Format these items as a numbered list with no blank lines, and leave the pictures out of your answer.

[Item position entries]
──────────
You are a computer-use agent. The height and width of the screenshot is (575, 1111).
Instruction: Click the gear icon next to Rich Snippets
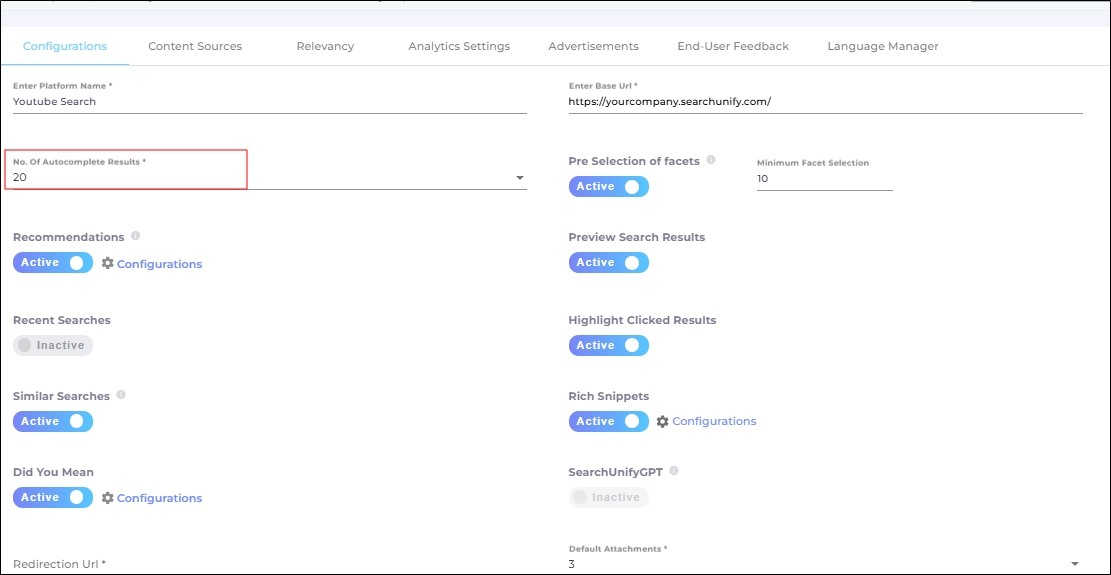coord(663,421)
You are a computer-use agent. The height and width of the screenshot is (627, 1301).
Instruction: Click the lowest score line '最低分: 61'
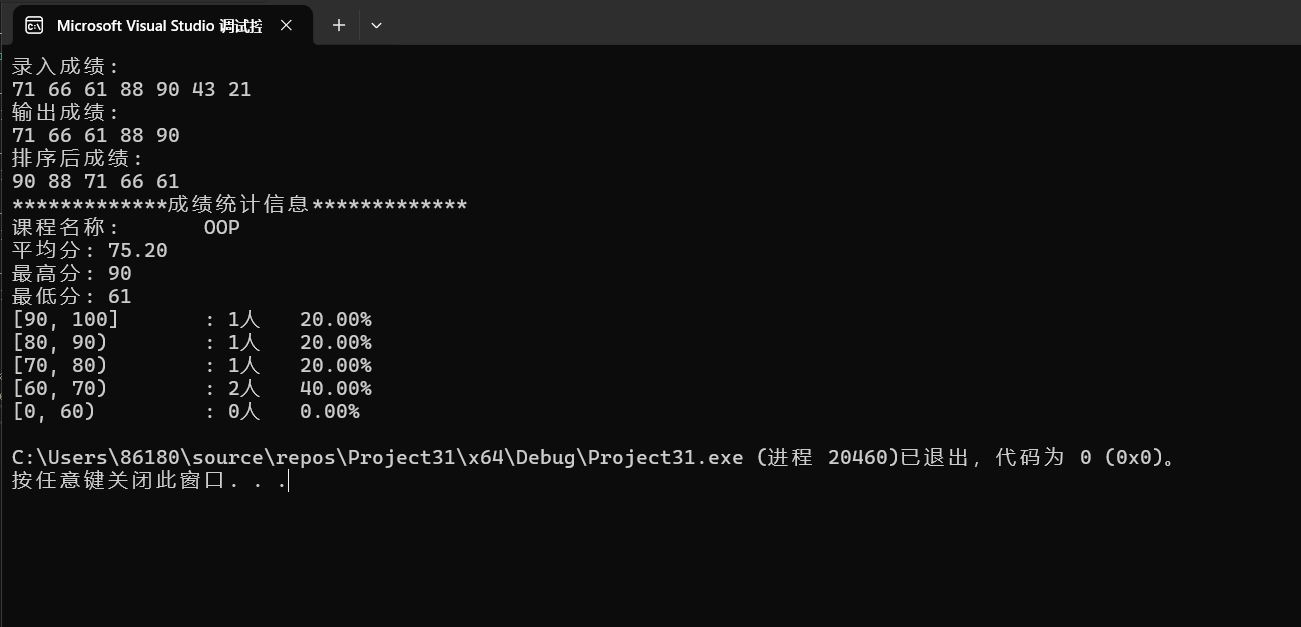click(71, 297)
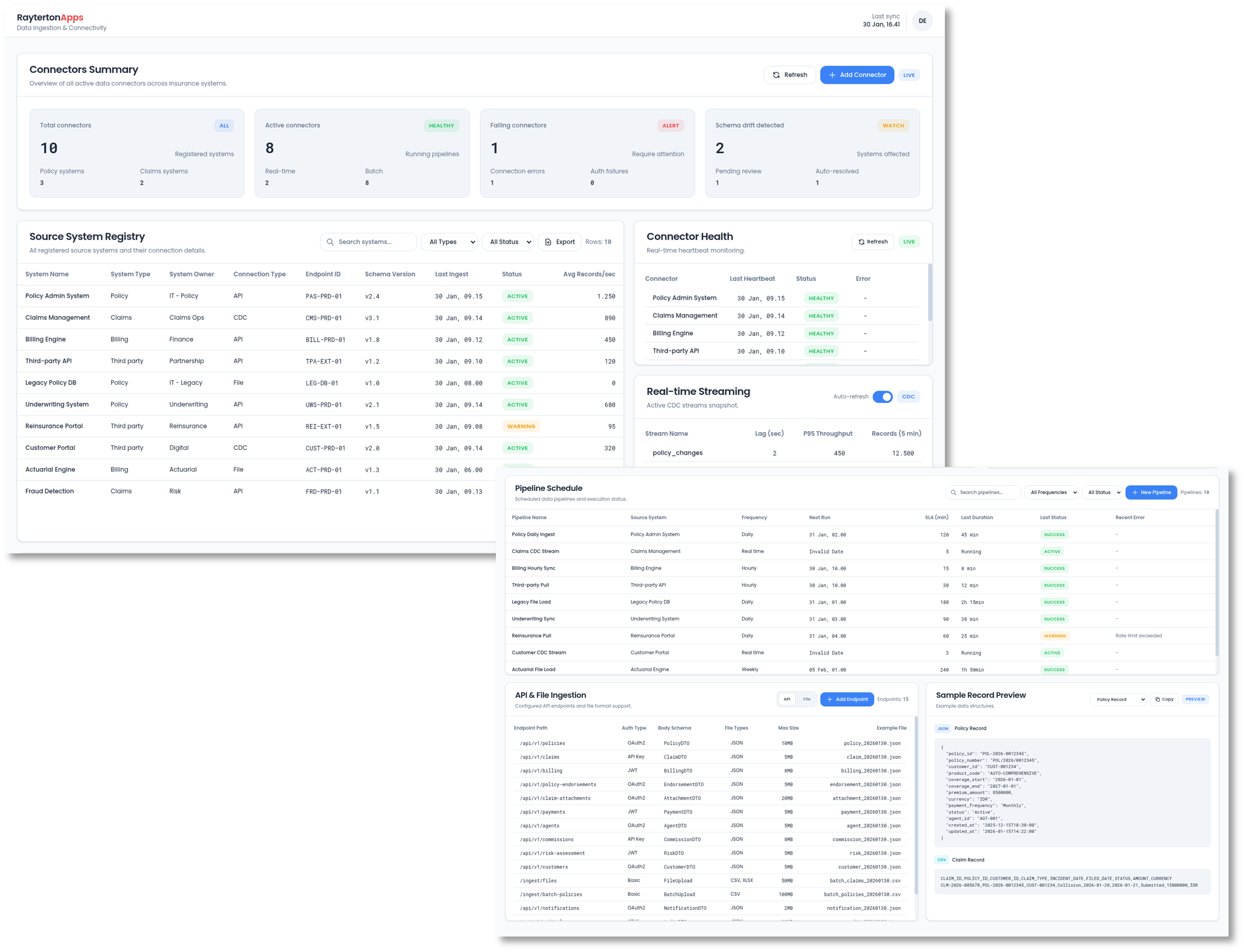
──────────
■ Exercise solution ■
1. You are a computer-use agent. The height and width of the screenshot is (575, 1111).
2. Instruction: Click the gear icon next to Rich Snippets
3. coord(663,421)
4. You are a computer-use agent. The height and width of the screenshot is (627, 1301).
5. Instruction: Click the lowest score line '最低分: 61'
6. click(71, 297)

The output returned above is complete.